Delitzsch oberer Bahnhof is situated in the south-eastern part of the town centre, south of Anna-Zammert-Straße and north of Lindenweg and the suburb of Döbernitz. The railway crosses Poetenweg and the river Lober on bridges immediately west of the station.

A track connection between Delitzsch unterer Bahnhof and Delitzsch goods station passes north of the station building.

==History==
The first station in Delitzsch was today's unterer Bahnhof, formerly Berliner Bahnhof on the Trebnitz–Leipzig railway, opened in 1859. The Halle-Sorau-Guben Railway Company opened the Halle–Cottbus railway in 1872, and with it the Sorauer Bahnhof which later became known as oberer Bahnhof. The station building was erected in the style of the Historicism, its entrance is located in the corner between the two railway lines which cross nearby.

Until 1945, the line through Delitzsch saw busy traffic between the industrial regions of Central German and Silesia. Fast and semi-fast trains were joined or split in Eilenburg, so that both Halle and Leipzig could be served directly. The Halle portions of the trains used to stop in Delitzsch oberer Bahnhof. In summer 1939, three semi-fast and two fast trains in each direction stopped here daily, and there were direct connections or through coaches to Breslau and Kassel.

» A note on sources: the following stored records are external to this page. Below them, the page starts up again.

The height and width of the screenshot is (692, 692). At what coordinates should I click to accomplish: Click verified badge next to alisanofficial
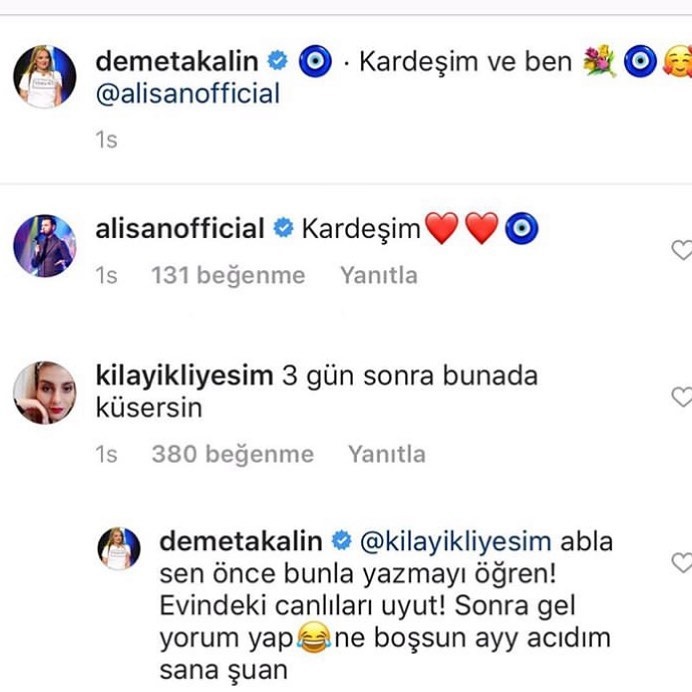(x=283, y=228)
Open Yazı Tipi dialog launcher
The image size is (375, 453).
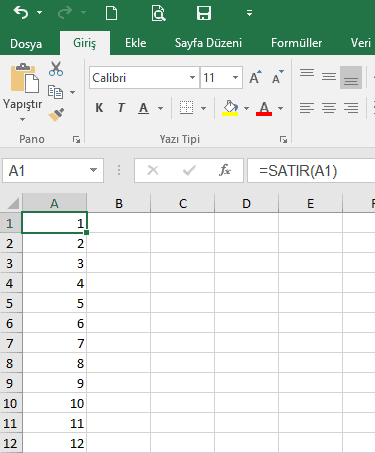283,140
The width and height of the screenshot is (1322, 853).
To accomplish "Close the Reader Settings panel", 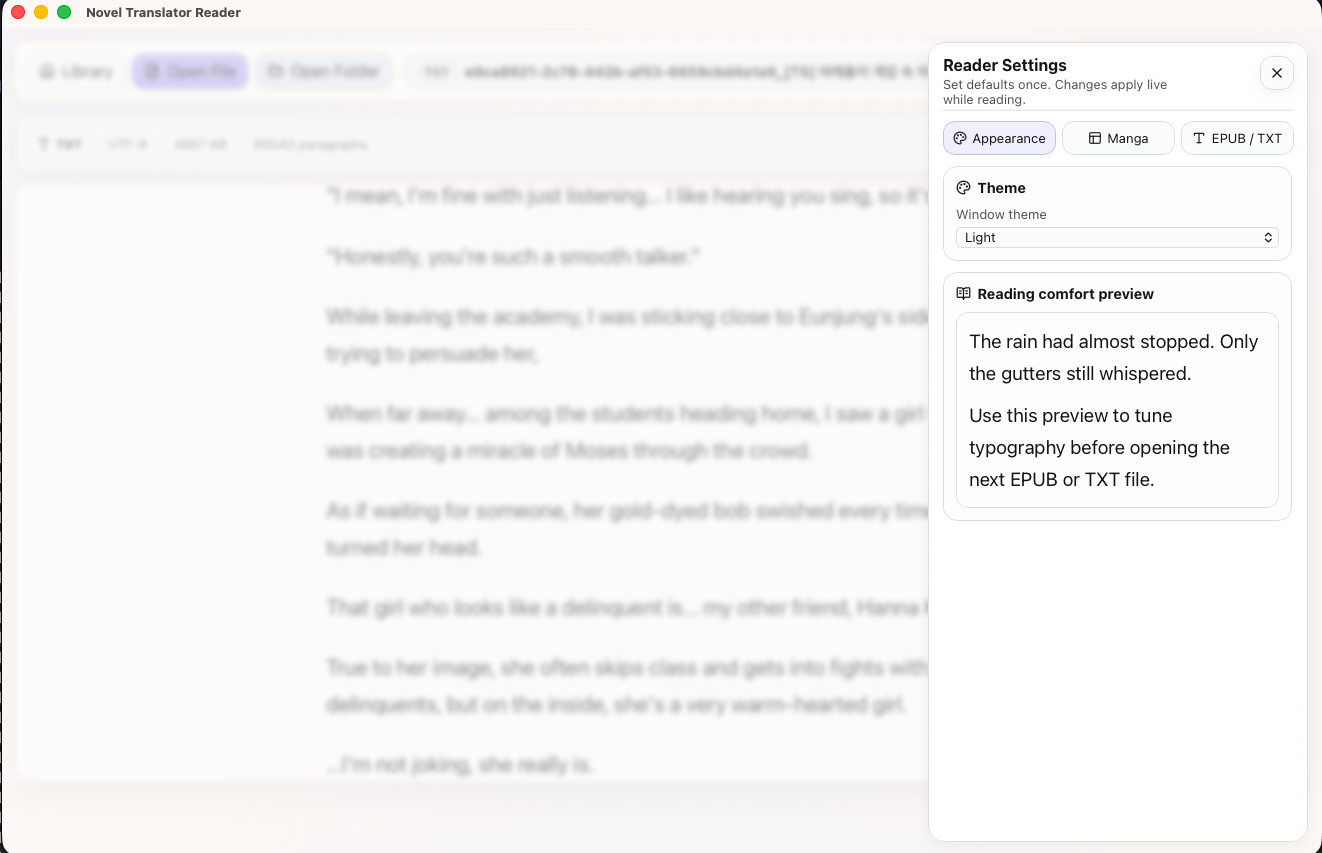I will (x=1276, y=73).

After destructions by allied aerial attacks in April 1945, the station was rebuilt. Since Sorau had become part of Poland, Deutsche Reichsbahn renamed the station on 15 September 1951.

After the German unification in 1990, the station building fell out of use, and its condition deteriorated. It was rehabilitated in 2007/2008 and became the seat of Theaterakademie Sachsen, a professional school for acting and theatre pedagogy, as well as a cultural venue.

With the exception of the through tracks, most tracks were removed by Deutsche Bahn after 1994, leaving the station a halt.

From December 2008 to December 2015 trains were operated by Mitteldeutsche Regiobahn, a subsidiary of Transdev Germany.

==Services==

In 2017, Delitzsch oberer Bahnhof is served by regional trains of line RB75 of Mitteldeutscher Verkehrsverbund, with trains in both direction stopping hourly during the time of operation from Monday to Friday, and every two hours on Saturdays and Sundays. Most trains are operated by Abellio Rail Mitteldeutschland, some by DB Regio, and most continue to and from Eisleben, some also to and from Sangerhausen or Nordhausen.